BRANO FORNITO >>
────────────────────

C’è qualcosa di profondamente strano in quello che sta succedendo nelle nostre vite. E forse non ce ne stiamo nemmeno accorgendo davvero.

A Palermo ormai fare la spesa costa sempre di più.

Non è una sensazione, non è pessimismo: basta entrare in un supermercato o fare un giro al mercato per rendersene conto immediatamente. Pomodori a 3 o 4 euro al chilo, zucchine che cambiano prezzo ogni settimana, melanzane, limoni, frutta fresca che in certi periodi sembrano quasi prodotti di lusso.

Eppure il tema non scatena quasi mai una vera discussione collettiva.

Non si parla seriamente del fatto che mangiare sano stia diventando economicamente difficile per moltissime famiglie. Non ci sono grandi dibattiti pubblici. Nessuna indignazione costante. Nessuna attenzione reale.

Però sappiamo tutto dell’ultimo trend su TikTok.

Sappiamo quale influencer ha litigato in live. Quale video è diventato virale. Quale tormentone durerà tre giorni prima di essere sostituito dal successivo. E forse il punto è proprio questo: ci stanno abituando alla distrazione continua.

Mentre scorriamo contenuti di 15 secondi, il costo della vita cresce lentamente sotto i nostri occhi. E il problema è che ormai quasi non ci sorprende più.

Negli ultimi anni i prezzi alimentari sono aumentati in tutta Italia. Inflazione, aumento dei costi energetici, trasporti più cari, siccità, problemi agricoli, speculazioni lungo la filiera: tutto ha contribuito a rendere più costoso ciò che fino a poco tempo fa sembrava normale. Ma in Sicilia questa contraddizione pesa ancora di più.

Perché parliamo di una terra agricola.

Una terra dove frutta e verdura dovrebbero essere il simbolo dell’abbondanza, della qualità, della convenienza. E invece oggi molte persone iniziano a fare attenzione anche quando devono comprare prodotti basilari.

Ed è qui che nasce la riflessione più amara. Abbiamo normalizzato il fatto che il cibo sano costi sempre di più, mentre spesso mangiare male costa meno. Una bibita zuccherata o un panino industriale possono costare meno di una busta d’insalata fresca. E questa non è solo una questione economica: è una trasformazione culturale enorme.

Perché quando una società arriva al punto in cui la qualità del cibo diventa quasi un privilegio, qualcosa si sta rompendo.

Ma il problema non è soltanto il prezzo della verdura. Il problema è il silenzio.

Siamo diventati velocissimi a commentare qualsiasi polemica social, ma lentissimi ad accorgerci delle cose che incidono davvero sulla nostra vita quotidiana. Ci indigniamo per una frase fuori posto detta online, ma non per il fatto che una famiglia oggi faccia fatica a riempire il frigorifero con prodotti freschi.

E attenzione: non si tratta di demonizzare TikTok o i social. I social non sono il nemico. Il problema nasce quando diventano una distrazione permanente. Quando ci tengono occupati abbastanza da non farci più guardare la realtà concreta che abbiamo attorno.

Perché la verità è che Palermo oggi vive una crisi silenziosa fatta di stipendi bassi, costo della vita più alto, consumi ridotti e famiglie che iniziano a rinunciare proprio alla qualità del cibo.

Solo che questa crisi non diventa virale.

Non genera visualizzazioni. Non crea meme. Non dura il tempo di un reel. E allora passa quasi inosservata.

Forse dovremmo iniziare a parlare meno di contenuti usa e getta e un po’ di più di quello che troviamo — o non riusciamo più a trovare — dentro il carrello della spesa.

Perché se un popolo smette di discutere del prezzo del cibo, prima o poi rischia di non poterselo più permettere davvero.

────────────────────

DATI FORNITI >>
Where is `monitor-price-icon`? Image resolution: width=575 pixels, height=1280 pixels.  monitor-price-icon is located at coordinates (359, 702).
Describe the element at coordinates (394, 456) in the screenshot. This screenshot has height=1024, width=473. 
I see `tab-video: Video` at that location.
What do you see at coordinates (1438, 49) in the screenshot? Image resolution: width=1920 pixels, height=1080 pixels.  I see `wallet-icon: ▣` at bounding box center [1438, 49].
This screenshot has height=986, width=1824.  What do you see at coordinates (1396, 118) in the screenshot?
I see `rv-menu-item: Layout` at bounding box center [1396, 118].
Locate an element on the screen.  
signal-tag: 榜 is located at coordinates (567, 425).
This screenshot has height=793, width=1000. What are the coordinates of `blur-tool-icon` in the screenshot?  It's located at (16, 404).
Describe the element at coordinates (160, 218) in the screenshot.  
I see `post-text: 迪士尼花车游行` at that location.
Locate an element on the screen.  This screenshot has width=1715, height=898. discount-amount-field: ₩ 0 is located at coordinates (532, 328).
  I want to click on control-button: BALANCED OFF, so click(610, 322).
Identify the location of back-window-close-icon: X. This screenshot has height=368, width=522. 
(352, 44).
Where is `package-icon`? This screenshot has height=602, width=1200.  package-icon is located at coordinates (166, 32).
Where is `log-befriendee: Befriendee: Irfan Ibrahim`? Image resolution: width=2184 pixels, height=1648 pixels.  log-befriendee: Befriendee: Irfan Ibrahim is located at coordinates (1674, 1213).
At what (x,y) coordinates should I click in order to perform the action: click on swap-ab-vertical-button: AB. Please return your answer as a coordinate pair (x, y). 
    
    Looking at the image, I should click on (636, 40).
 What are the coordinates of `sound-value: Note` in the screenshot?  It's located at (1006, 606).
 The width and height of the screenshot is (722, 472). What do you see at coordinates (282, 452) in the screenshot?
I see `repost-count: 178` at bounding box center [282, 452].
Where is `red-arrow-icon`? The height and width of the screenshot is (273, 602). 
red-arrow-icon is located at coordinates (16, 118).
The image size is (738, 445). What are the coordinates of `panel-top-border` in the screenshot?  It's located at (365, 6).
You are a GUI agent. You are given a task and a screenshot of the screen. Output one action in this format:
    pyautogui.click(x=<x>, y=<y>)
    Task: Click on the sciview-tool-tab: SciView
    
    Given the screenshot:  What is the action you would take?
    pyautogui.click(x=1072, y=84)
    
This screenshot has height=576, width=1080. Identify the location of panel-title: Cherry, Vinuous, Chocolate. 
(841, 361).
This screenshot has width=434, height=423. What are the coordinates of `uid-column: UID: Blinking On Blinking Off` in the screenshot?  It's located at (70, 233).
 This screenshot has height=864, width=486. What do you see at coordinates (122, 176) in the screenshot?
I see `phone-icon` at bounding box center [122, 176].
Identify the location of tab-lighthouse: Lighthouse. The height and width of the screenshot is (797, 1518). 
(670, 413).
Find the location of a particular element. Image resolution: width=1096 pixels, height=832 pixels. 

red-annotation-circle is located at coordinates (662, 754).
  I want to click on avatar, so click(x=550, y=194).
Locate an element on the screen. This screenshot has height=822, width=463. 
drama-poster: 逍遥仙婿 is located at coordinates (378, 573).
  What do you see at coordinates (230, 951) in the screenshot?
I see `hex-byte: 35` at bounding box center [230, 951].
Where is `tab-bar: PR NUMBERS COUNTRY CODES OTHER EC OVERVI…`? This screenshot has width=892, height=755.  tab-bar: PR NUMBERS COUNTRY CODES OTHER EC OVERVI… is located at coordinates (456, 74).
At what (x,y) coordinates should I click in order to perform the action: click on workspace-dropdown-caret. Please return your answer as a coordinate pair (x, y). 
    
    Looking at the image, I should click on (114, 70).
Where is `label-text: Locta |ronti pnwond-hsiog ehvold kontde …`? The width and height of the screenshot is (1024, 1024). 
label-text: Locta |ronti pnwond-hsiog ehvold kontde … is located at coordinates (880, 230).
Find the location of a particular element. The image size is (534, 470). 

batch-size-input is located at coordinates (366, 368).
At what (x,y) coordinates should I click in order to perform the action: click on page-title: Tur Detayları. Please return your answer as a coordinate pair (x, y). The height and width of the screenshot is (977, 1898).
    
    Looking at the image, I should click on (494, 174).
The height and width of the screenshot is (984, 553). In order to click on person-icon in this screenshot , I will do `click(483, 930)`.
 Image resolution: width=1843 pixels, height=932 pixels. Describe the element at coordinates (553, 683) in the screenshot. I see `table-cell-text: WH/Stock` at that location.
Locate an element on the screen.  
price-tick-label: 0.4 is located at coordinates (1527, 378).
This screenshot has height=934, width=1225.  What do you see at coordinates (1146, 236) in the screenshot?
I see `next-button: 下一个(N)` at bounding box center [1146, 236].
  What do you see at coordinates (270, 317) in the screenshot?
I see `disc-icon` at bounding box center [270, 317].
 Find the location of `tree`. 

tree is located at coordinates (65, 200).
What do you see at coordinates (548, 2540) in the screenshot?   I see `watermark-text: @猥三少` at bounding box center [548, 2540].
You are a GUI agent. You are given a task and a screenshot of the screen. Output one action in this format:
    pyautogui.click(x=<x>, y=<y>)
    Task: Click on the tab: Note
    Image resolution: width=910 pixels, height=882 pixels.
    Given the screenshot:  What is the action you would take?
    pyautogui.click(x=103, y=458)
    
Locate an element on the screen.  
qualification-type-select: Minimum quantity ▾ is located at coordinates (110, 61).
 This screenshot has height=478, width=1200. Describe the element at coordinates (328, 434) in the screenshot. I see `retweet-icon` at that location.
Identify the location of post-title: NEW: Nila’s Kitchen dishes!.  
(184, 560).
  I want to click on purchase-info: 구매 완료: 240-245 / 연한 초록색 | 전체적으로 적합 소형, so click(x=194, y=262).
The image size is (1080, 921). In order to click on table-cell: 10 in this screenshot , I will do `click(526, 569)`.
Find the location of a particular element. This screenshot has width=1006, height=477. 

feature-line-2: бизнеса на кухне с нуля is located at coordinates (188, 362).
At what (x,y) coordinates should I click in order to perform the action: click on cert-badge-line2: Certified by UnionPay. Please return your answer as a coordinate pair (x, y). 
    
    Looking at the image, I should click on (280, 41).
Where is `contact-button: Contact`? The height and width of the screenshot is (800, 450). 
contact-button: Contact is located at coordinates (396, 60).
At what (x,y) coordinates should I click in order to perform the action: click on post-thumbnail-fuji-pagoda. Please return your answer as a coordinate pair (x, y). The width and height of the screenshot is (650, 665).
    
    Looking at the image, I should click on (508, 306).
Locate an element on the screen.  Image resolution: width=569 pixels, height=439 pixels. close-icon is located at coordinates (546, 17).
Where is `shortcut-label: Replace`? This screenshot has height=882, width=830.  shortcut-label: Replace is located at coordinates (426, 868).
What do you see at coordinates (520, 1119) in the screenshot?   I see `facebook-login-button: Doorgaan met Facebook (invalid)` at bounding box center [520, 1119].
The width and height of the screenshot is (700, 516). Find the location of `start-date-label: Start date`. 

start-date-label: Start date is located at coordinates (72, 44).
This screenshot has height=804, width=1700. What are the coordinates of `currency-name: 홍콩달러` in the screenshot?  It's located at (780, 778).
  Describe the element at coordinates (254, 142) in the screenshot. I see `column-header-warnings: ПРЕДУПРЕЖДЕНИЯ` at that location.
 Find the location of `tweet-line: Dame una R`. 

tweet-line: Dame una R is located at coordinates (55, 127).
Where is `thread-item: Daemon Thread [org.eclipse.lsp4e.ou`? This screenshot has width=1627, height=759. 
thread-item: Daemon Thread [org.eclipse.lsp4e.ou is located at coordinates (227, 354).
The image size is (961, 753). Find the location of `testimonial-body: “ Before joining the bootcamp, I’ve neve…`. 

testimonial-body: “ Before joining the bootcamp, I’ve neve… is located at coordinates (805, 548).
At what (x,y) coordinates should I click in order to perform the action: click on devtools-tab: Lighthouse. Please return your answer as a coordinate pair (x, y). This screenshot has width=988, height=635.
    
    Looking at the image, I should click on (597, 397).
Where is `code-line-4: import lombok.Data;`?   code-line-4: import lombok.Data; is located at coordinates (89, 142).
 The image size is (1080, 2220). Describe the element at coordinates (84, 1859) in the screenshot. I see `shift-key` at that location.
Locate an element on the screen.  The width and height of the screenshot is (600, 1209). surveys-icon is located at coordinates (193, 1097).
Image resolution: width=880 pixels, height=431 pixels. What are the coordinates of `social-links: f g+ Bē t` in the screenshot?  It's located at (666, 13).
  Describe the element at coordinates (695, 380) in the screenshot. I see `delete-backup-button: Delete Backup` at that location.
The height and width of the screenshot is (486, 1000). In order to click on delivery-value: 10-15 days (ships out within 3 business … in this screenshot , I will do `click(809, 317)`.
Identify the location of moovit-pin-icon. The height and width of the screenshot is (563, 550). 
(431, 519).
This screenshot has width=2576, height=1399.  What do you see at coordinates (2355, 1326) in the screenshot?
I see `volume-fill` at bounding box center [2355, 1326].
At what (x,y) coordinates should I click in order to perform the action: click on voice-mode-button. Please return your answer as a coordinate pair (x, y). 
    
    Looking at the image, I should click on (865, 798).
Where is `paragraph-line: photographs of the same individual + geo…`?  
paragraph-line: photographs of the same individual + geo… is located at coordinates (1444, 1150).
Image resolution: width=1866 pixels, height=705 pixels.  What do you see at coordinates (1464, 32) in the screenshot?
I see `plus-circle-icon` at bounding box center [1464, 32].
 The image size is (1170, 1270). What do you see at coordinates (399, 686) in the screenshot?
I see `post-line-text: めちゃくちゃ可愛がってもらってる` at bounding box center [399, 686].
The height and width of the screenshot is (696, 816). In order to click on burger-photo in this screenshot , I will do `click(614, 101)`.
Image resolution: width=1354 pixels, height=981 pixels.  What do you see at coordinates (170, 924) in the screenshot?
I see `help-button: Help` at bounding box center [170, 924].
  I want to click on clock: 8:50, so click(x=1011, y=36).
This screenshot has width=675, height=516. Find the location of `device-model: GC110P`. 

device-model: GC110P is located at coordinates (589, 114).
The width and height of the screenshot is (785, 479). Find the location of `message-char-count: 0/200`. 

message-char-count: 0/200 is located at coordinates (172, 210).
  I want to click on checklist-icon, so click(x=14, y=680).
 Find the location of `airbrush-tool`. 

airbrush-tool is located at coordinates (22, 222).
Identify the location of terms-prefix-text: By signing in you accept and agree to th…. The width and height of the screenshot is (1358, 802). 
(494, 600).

────────────────────

COMPITO >>
Trascrivi fedelmente la parte del brano sul costo della spesa a Palermo che comincia con le parole "Mentre scorriamo contenuti" e si ferma dopo "una terra agricola.".

RISPOSTA SCRITTA >>
Mentre scorriamo contenuti di 15 secondi, il costo della vita cresce lentamente sotto i nostri occhi. E il problema è che ormai quasi non ci sorprende più.

Negli ultimi anni i prezzi alimentari sono aumentati in tutta Italia. Inflazione, aumento dei costi energetici, trasporti più cari, siccità, problemi agricoli, speculazioni lungo la filiera: tutto ha contribuito a rendere più costoso ciò che fino a poco tempo fa sembrava normale. Ma in Sicilia questa contraddizione pesa ancora di più.

Perché parliamo di una terra agricola.